The Swedish Adoption World’s Reception of The Adoption Commission’s Final Report – Tobias Hübinette (Karlstad University)
In October 2021 the Swedish government committee of inquiry the Adoption Commission was appointed which handed over its final report to the current government in June 2025 after over three and a half years of work. The Adoption Commission investigated irregular and unethical adoptions to Sweden from the 1950s until today and it is a part of an ongoing global process of coming to terms with the past concerning transnational adoption. This presentation consists of a qualitative media text study examining how the final report of the Adoption Commission has been received by the Swedish adoption world’s three stakeholder groups in the form of the adoptive parents, the adoption organisations and the adoptees in relation to transitional justice theories. The study covers the time period from the release of report on June 2, 2025 to October 6 of the same year when the referral round ended and focuses on four recommendations and themes - an official apology, a resource centre, a new adoption system, and the issue of reparation and accountability.

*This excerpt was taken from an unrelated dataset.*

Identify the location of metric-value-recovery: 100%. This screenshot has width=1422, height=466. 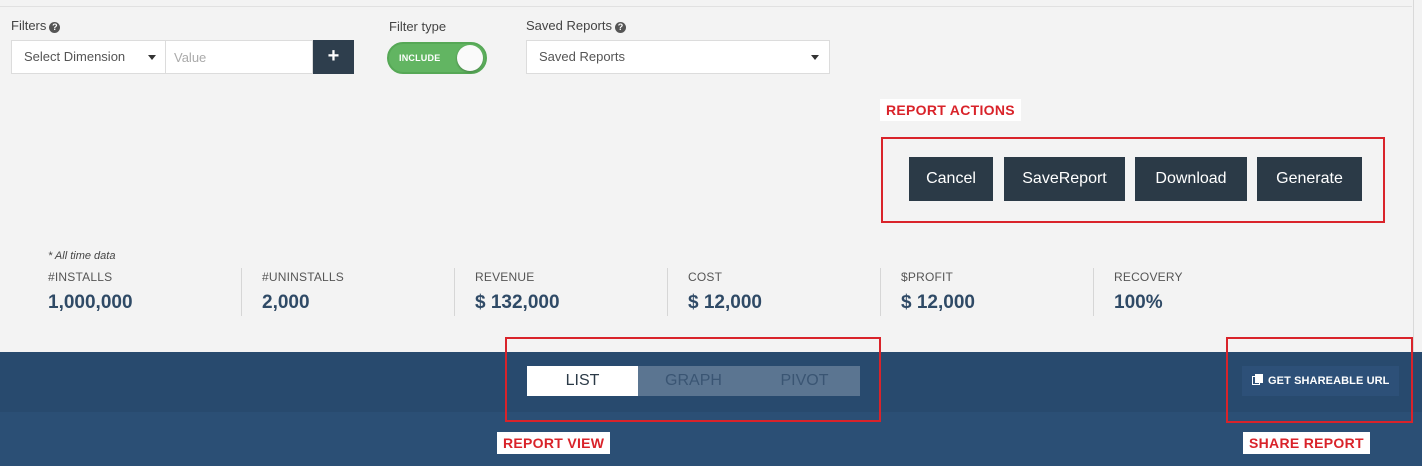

Adoptee Activism in Bolivia and the Power of Public Intervention –Atamhi Cawayu (Universidad Católica Boliviana "San Pablo")
Adoptee activism has gained growing visibility and scholarly attention, particularly in relation to recent investigations into irregular adoption practices in Europe. Yet countries of origin have long been key sites of resistance, as seen in South Korea’s decades of adoptee organizing. Building on this lineage, this paper examines the work of returning Bolivian adoptees who, through public poster campaigns (2020, 2025), seek to challenge dominant adoption narratives and make visible the searches of adoptees and first families. Drawing on a semi-autoethnographic approach, it reflects on the author’s dual role as researcher and activist, and analyses public responses—including social media reactions—to these interventions. This paper agues the posters function as tools for reconnection and acts of abolitionist resistance against systems that have long erased adoptee and first family voices. In the absence of institutional recognition, these campaigns reclaim memory and kinship, opening space for collective healing and justice on adoptees’ own terms.